The module seamlessly works with S3 for storing models, datasets, and reference signatures:

```python
from signature import S3Manager

# Create S3 manager
s3_manager = S3Manager()

# Download model weights
s3_manager.download_file(
    "s3://my-bucket/models/model.pth", 
    "local_model.pth"
)

# Upload trained model
s3_manager.upload_file(
    "local_model.pth",
    "s3://my-bucket/models/new_model.pth"
)
```

## Advanced Usage

### Custom Feature Extraction

```python
from signature import get_fused_features, extract_deep_features

# Extract fused features (deep + HOG)
features = get_fused_features(model, "signature.png")

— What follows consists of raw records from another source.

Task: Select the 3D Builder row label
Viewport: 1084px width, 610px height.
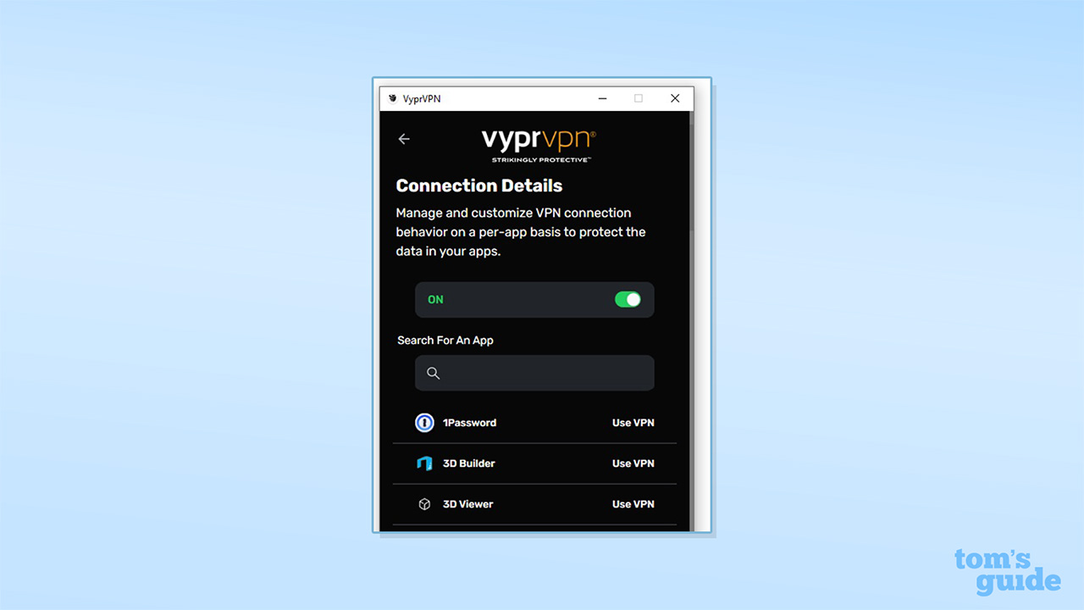Action: [468, 463]
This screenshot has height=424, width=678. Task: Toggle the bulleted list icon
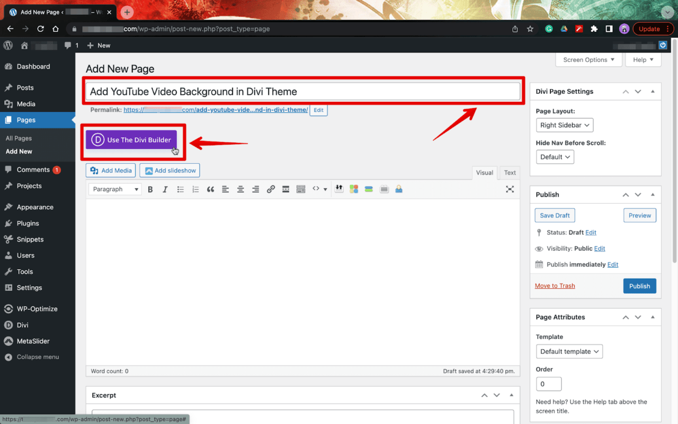(x=180, y=189)
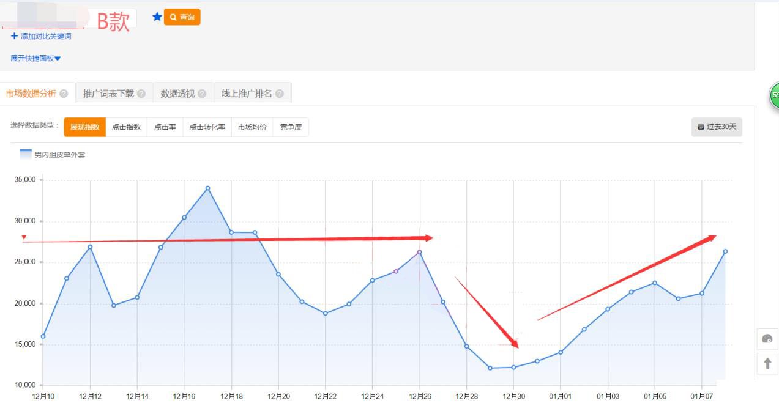Viewport: 779px width, 403px height.
Task: Click the green circular badge on right edge
Action: [x=775, y=96]
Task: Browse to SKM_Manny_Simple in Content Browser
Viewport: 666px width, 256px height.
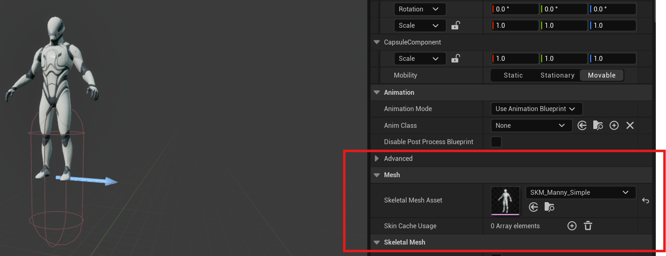Action: point(550,207)
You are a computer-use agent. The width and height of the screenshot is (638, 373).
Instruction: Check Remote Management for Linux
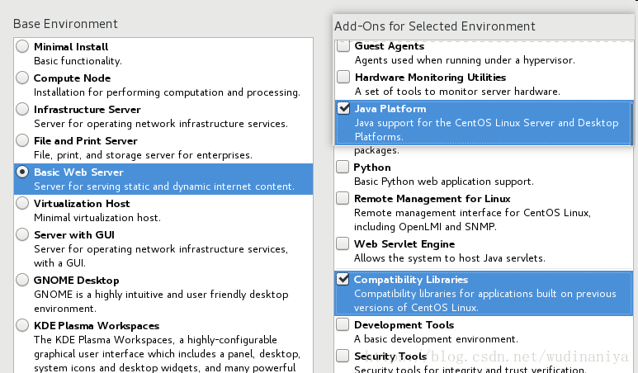(343, 198)
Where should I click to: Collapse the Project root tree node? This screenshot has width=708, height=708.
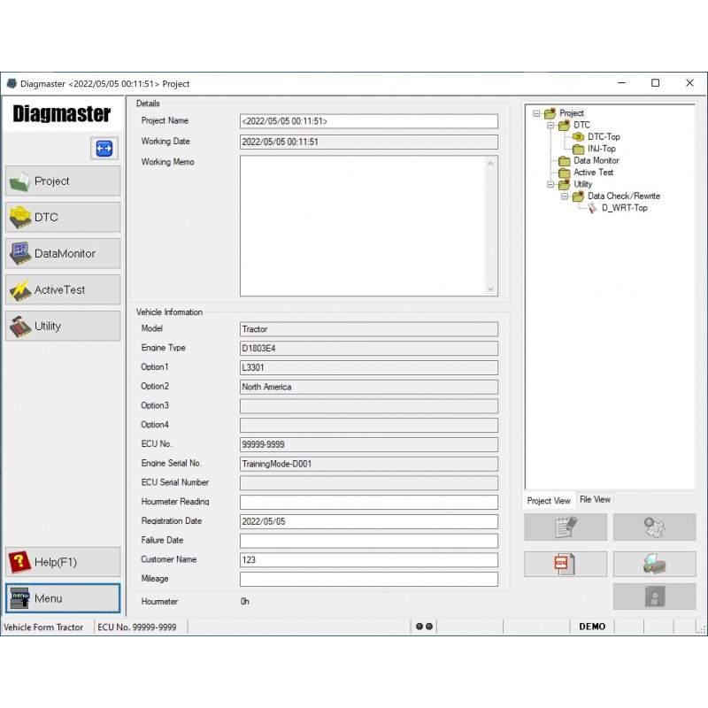(536, 113)
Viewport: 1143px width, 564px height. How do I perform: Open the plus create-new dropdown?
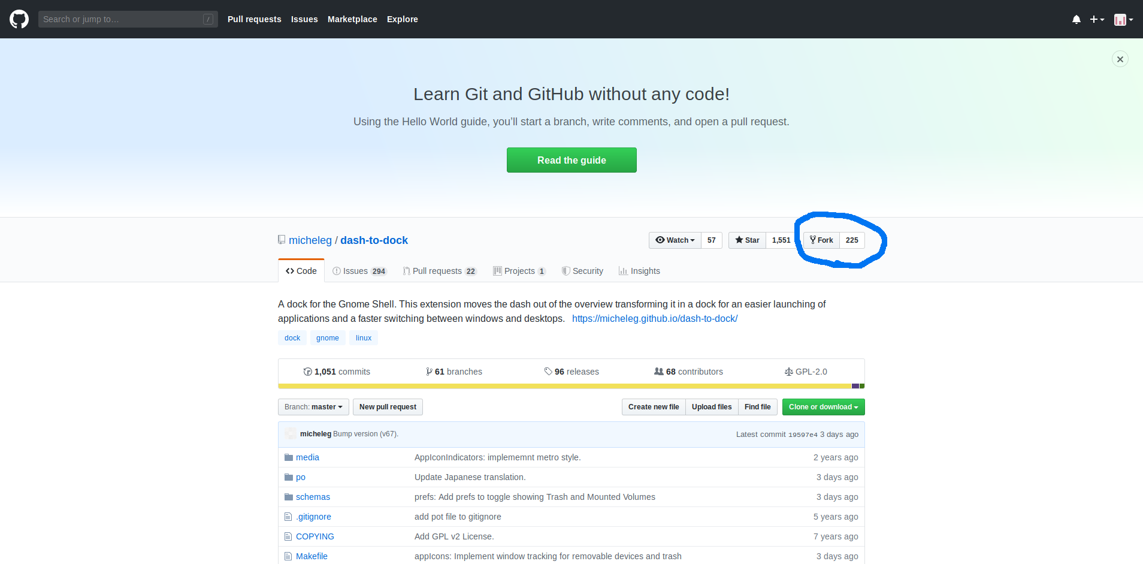[1097, 19]
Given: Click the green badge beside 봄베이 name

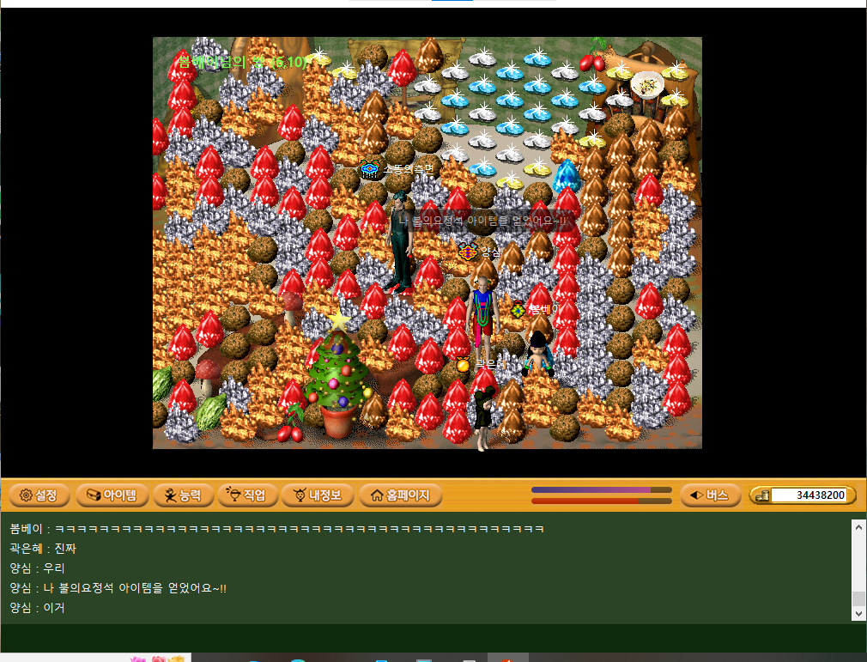Looking at the screenshot, I should [x=518, y=310].
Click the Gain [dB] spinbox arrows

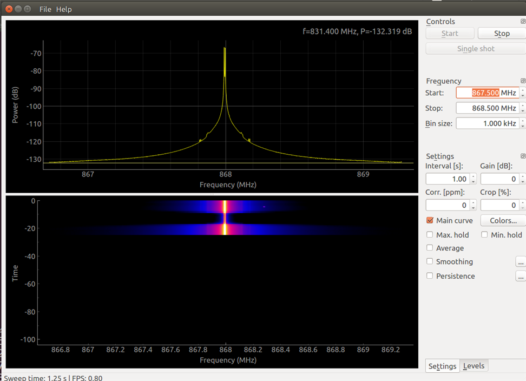(x=523, y=179)
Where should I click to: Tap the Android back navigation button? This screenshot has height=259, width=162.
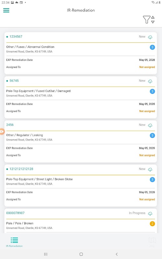click(117, 254)
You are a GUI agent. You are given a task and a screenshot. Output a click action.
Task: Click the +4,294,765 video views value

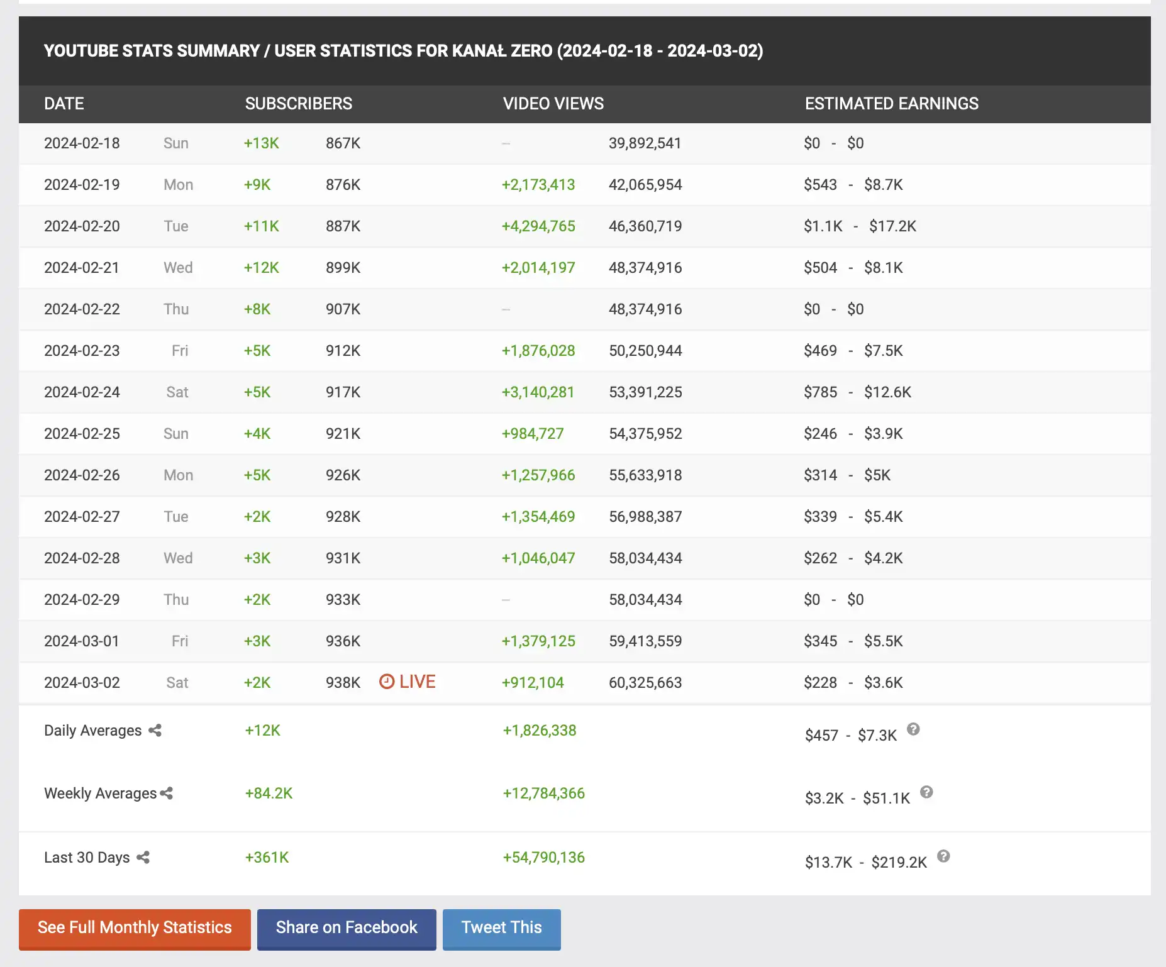[x=538, y=226]
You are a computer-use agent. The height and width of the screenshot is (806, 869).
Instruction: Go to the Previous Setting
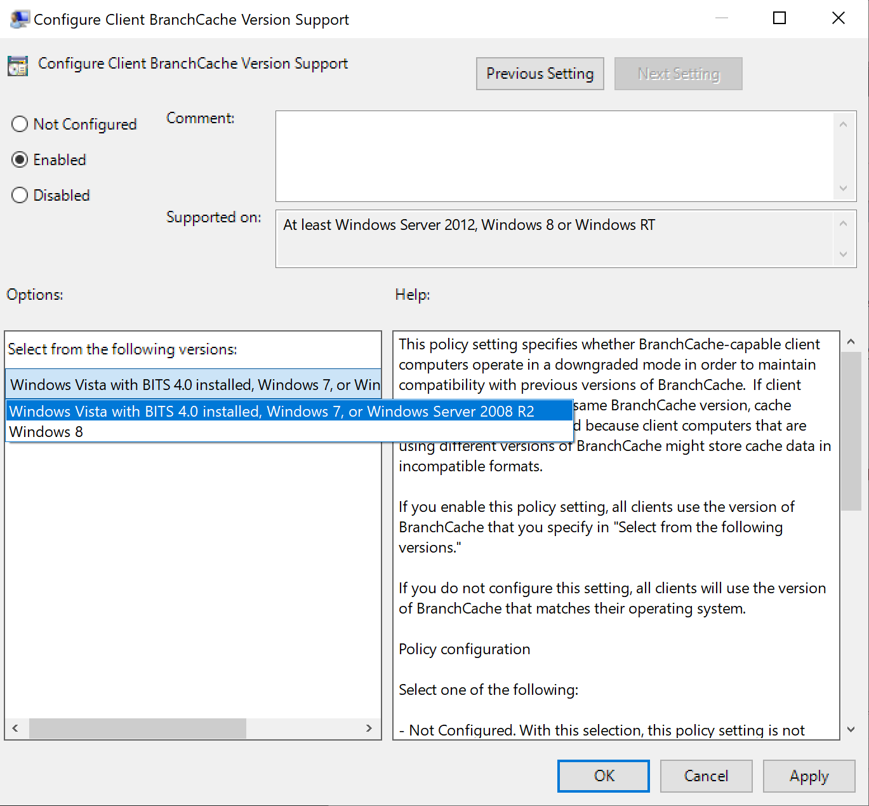pyautogui.click(x=540, y=74)
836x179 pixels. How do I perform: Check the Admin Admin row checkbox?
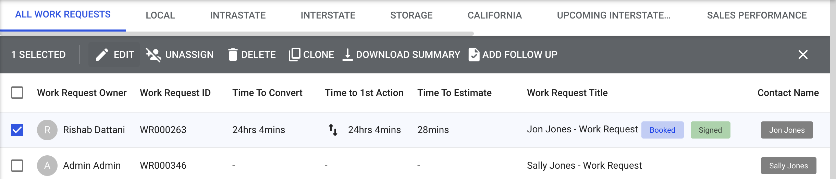[17, 166]
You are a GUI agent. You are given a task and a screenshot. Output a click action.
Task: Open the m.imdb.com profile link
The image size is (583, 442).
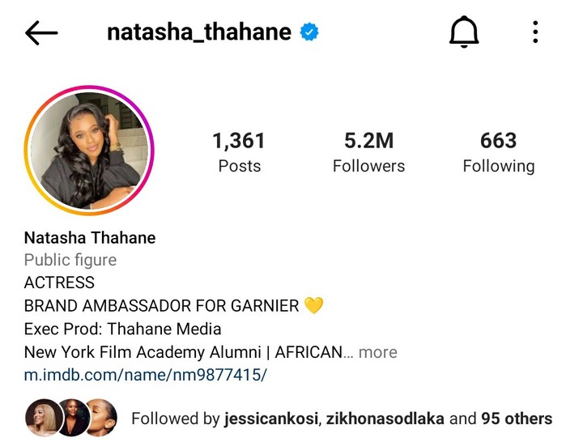point(146,375)
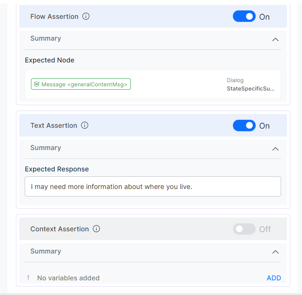Disable the Text Assertion switch
302x295 pixels.
click(244, 126)
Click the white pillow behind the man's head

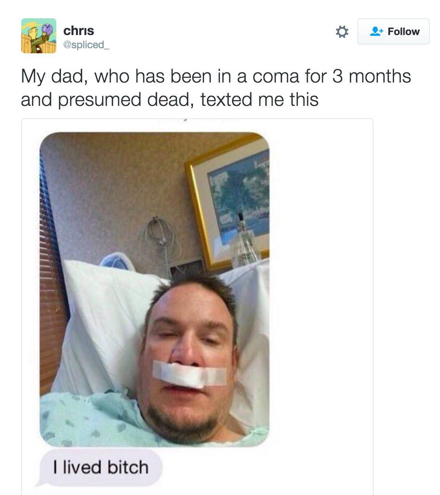point(106,329)
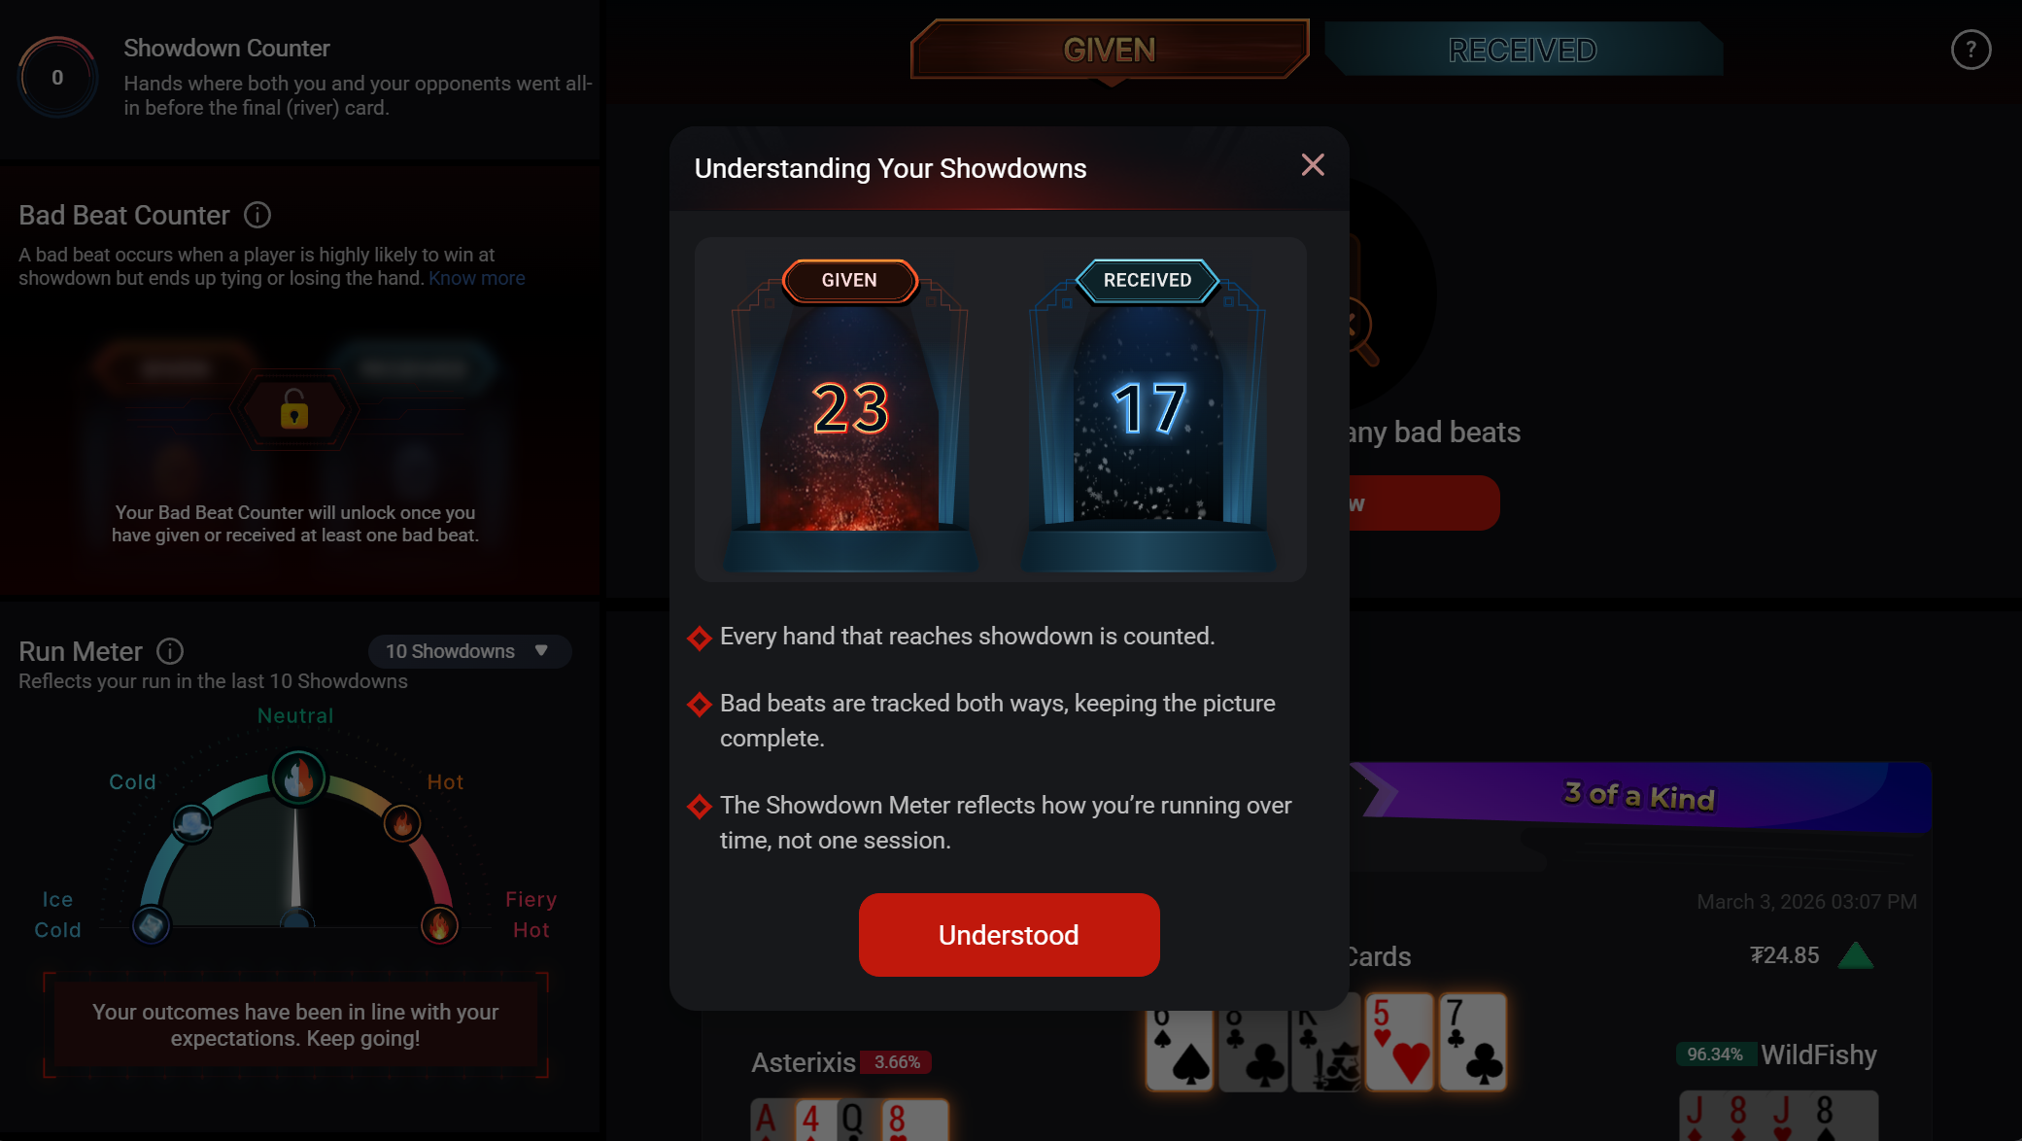Click the green triangle beside ₮24.85
2022x1141 pixels.
(x=1856, y=956)
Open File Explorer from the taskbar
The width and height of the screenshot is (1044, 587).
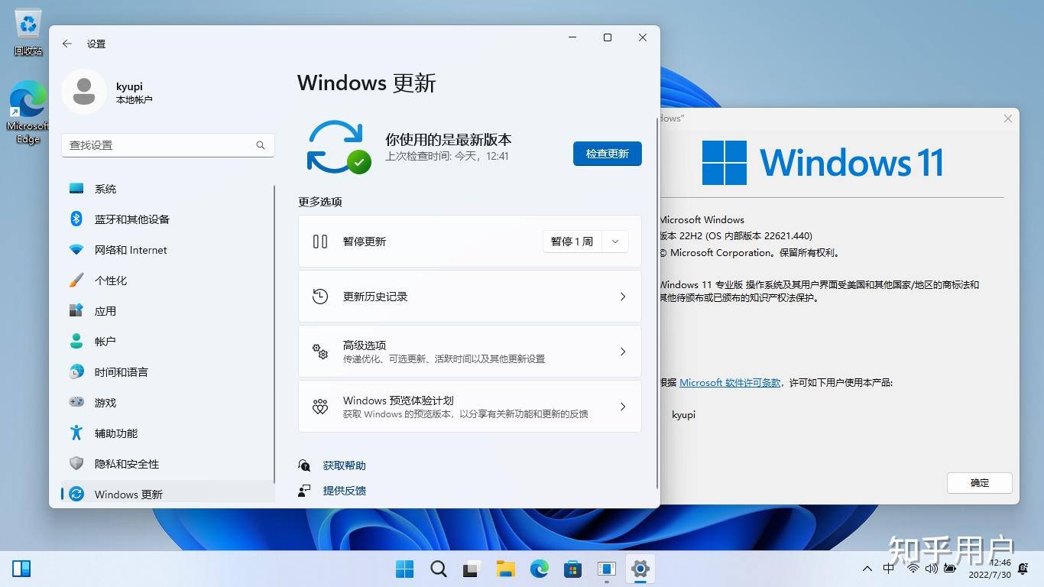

# Extract only deep features
deep_features = extract_deep_features(model, "signature.png")
```

### Custom Training Loop

```python
from signature import (
    create_model, ContrastiveLoss, create_dataloader, 
    get_config
)
import torch

config = get_config()

# Create model and loss
model = create_model(model_type="resnet")
criterion = ContrastiveLoss(margin=17.5)
optimizer = torch.optim.Adam(model.parameters(), lr=1e-3)

# Create data loaders
train_loader, val_loader, test_loader = create_dataloader(
    "dataset.csv", 
    dataset_type="pairs",
    batch_size=32
)

# Custom training loop
for epoch in range(10):
    for img1, img2, labels in train_loader:
        optimizer.zero_grad()
        emb1, emb2 = model(img1, img2)
        loss = criterion(emb1, emb2, labels)
        loss.backward()
        optimizer.step()
```

## API Reference

### Core Functions

- `load_model()`: Load a trained model with optional S3 weights
- `classify_signatures()`: Classify detected signatures against references
- `train_model()`: Train a model with automatic type detection
- `create_dataset_csv()`: Create dataset CSV from image directory

### Model Classes

- `ResNet50Siamese`: Siamese ResNet50 for signature verification
- `SignatureViT`: Vision Transformer with ArcFace for classification
- `ContrastiveLoss`: Contrastive loss for Siamese networks
- `ArcFace`: Angular margin loss implementation

### Data Classes

- `SignatureDataset`: Dataset for single signature images
- `SignaturePairDataset`: Dataset for signature image pairs
- `create_dataloader()`: Create train/val/test data loaders

### Utility Classes

- `SignatureConfig`: Configuration management
- `S3Manager`: S3 operations manager

## Performance Tips

1. **Use GPU**: Set `SIGNATURE_DEVICE=cuda` for faster training and inference
2. **Batch Processing**: Use larger batch sizes for better GPU utilization
3. **Data Augmentation**: Enable augmentation for better generalization
4. **Caching**: Models and datasets are automatically cached locally
5. **S3 Optimization**: Use appropriate S3 region for reduced latency

## Troubleshooting

### Common Issues

1. **Import Errors**: Ensure all dependencies are installed
2. **S3 Access**: Check AWS credentials and permissions
3. **Memory Issues**: Reduce batch size or use CPU if GPU memory is limited
4. **Image Format**: Ensure images are in supported formats (PNG, JPG, JPEG)

### Debug Mode

Enable detailed logging:

```python
from signature.utils import setup_logging
setup_logging("DEBUG")
```

## Examples

See the `examples/` directory for complete examples:

- `train_vit_example.py`: Training a ViT model
- `train_resnet_example.py`: Training a ResNet Siamese model
- `inference_example.py`: Running inference on new signatures
- `s3_integration_example.py`: Working with S3 storage

## License

This module is part of the LiteWave ML Models repository.